Il nous a semblé opportun que s’y déroule Recyclopolis, car elle cristallise en un seul lieu tous les enjeux mis en lumière et discutés durant les débats de ces journées d’octobre.

D’abord en pleine expansion (jusqu’à 3000 ouvriers), faisant partie intégrante de la « route de la soie », elle est aussi victime à la fin des années 1970 de la mondialisation et de la concurrence internationale, qui conduisent à l’arrêt de la production textile dès les années 1980. Différentes tentatives de reconversion (hôtel, magasins du second marché) n’empêcheront pas son glissement progressif vers l’état de friche industrielle ouverte aux occupations et activités diverses et partielles tout en se dégradant au fur et à mesure des intempéries.

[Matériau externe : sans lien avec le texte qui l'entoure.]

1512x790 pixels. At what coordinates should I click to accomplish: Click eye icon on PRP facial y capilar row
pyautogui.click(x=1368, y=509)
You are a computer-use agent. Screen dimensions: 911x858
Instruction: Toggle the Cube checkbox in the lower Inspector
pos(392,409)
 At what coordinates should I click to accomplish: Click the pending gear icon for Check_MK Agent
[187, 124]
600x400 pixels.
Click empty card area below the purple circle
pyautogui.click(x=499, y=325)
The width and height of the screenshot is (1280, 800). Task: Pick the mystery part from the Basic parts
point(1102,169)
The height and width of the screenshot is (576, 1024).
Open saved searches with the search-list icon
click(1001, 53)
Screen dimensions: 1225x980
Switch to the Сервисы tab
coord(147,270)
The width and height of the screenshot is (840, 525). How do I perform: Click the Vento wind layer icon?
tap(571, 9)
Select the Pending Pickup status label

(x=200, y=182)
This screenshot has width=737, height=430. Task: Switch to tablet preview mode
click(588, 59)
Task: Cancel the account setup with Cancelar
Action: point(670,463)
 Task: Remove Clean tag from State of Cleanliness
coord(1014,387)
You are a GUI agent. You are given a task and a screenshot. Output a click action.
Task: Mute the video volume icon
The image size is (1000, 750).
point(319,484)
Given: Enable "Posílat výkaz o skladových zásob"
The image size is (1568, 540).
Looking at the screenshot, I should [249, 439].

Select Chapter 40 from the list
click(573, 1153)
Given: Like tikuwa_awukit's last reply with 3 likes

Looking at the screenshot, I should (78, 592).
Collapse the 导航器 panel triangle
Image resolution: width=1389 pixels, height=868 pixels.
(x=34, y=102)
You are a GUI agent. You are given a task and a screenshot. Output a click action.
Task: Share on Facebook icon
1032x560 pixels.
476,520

Elle devient alors un symbole supplémentaire de la destinée de nombreux bâtiments industriels dans les pratiques de l’urbanisme actuel. Au cœur d’un gigantesque projet de développement de l’Est de l’agglomération lyonnaise, elle est aujourd’hui l’objet d’un conflit entre des concepteurs qui envisagent de la démolir pour « faire du neuf » et des citoyens et associations qui demandent sa protection et son intégration dans le projet Carré de Soie comme trait d’union entre l’histoire industrielle et les mutations actuelles de l’agglomération.